# START OF Raw data

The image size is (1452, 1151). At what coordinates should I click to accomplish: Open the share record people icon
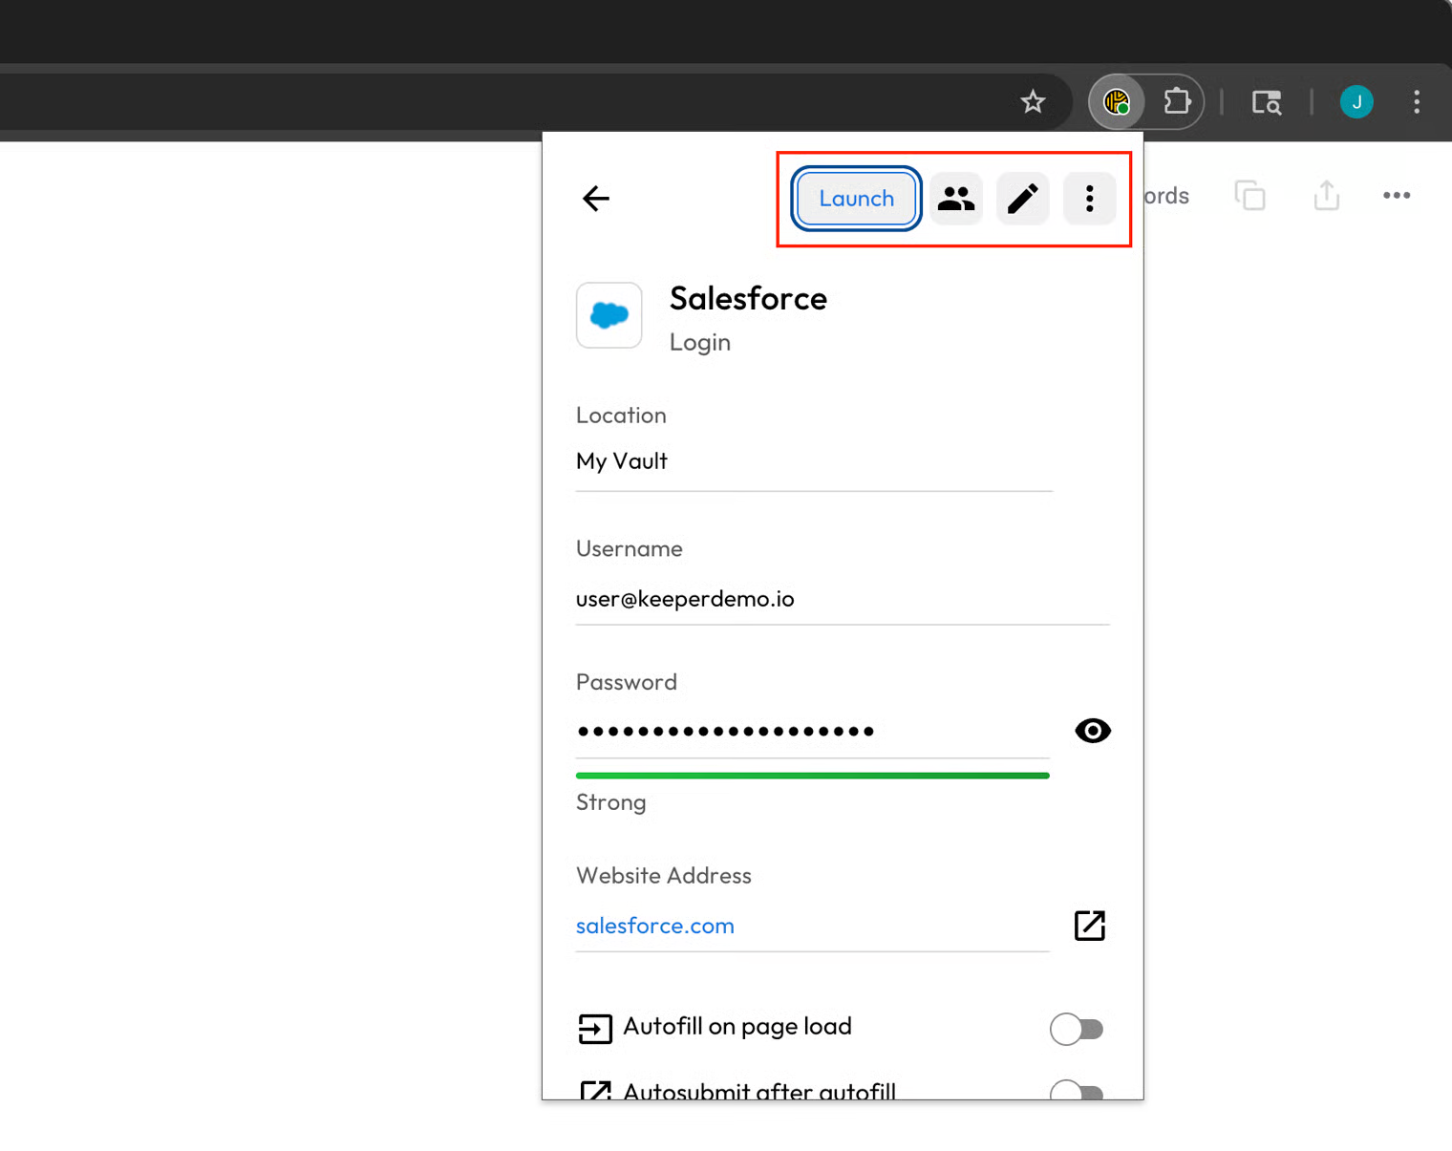955,199
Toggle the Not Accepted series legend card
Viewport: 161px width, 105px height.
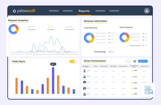pos(70,28)
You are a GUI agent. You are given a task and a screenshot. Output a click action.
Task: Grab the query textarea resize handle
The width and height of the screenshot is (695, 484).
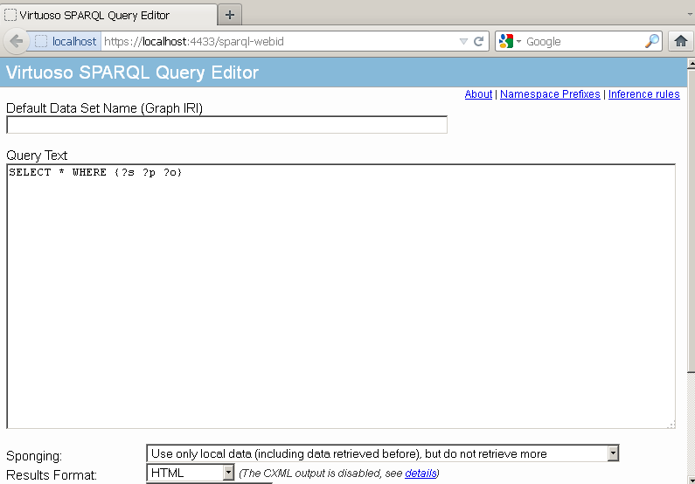(671, 425)
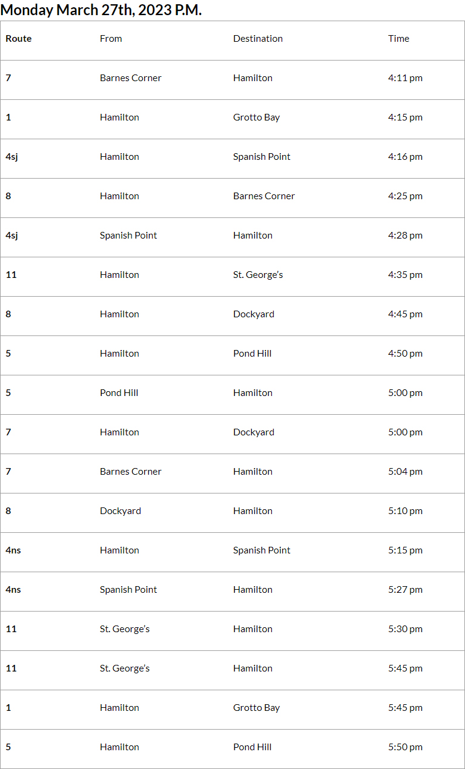Click the "Monday March 27th, 2023 P.M." heading

[101, 10]
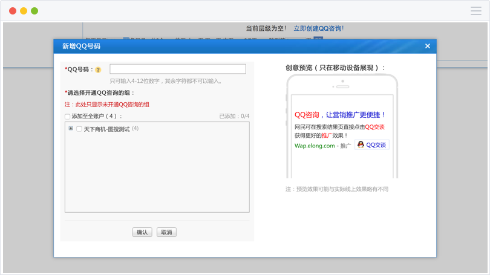Screen dimensions: 490x275
Task: Expand the 天下商机-图搜测试 tree node
Action: (x=71, y=128)
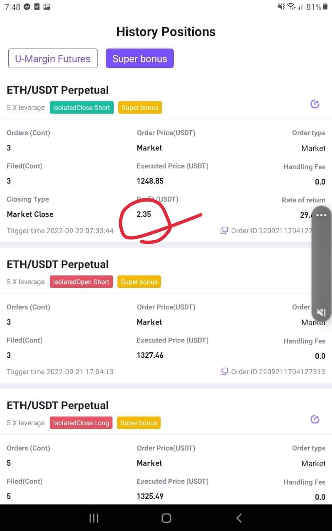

# END OF Raw data

### What is required:
Rewrite all of the lines above, swapping "screenshot" for "screen capture" and keeping everything else the same. Omit the pictures from your answer.

### Exercise answer:
The image size is (1452, 1151). At what coordinates should I click to accomplish: Open the share record people icon
955,199
Toggle the Not Accepted series legend card
Viewport: 161px width, 105px height.
pos(70,28)
You are a GUI agent. You are given a task and a screen capture. Output a click action.
Task: Grab the query textarea resize handle
The width and height of the screen capture is (695, 484).
(671, 425)
Click the "Monday March 27th, 2023 P.M." heading

[101, 10]
Screen dimensions: 490x275
Task: Expand the 天下商机-图搜测试 tree node
Action: (x=71, y=128)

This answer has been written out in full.